• _LISTED ENTRIES_:
────────────────────────────────────────

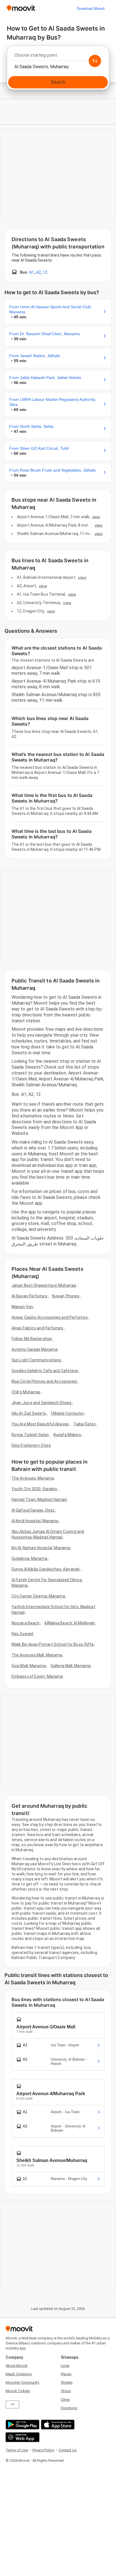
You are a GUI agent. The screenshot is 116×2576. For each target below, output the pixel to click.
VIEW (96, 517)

────────────────────────────────────────

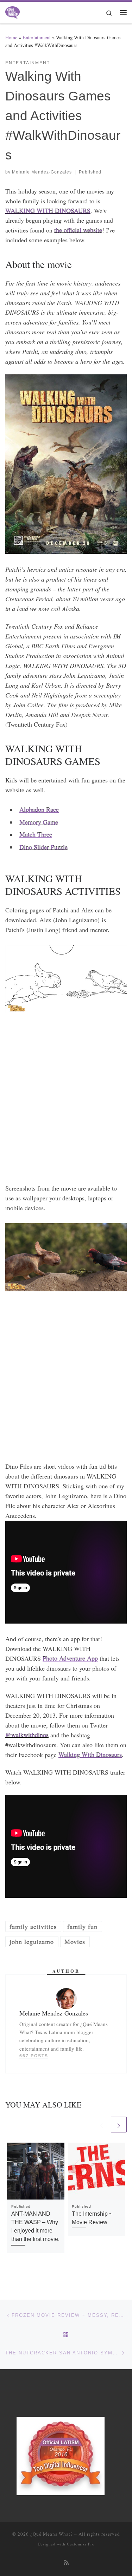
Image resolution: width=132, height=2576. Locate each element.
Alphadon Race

────────────────────────────────────────

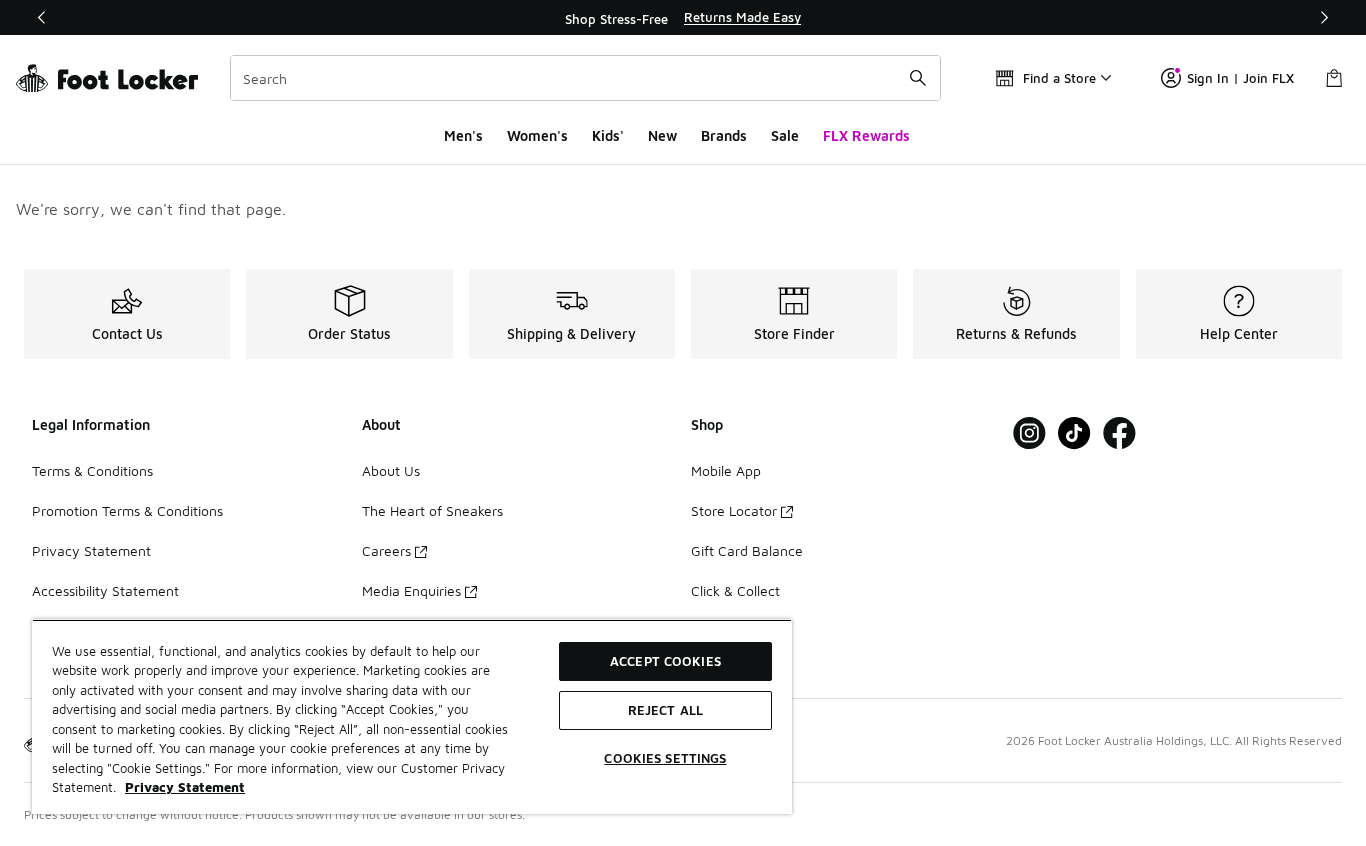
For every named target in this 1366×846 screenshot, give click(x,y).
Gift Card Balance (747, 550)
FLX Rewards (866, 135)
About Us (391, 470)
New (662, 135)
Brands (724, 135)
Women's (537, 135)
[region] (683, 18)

────────────────────────────────────────

Checking the material above line by line, count those that include the string "each". Give the number alone.

2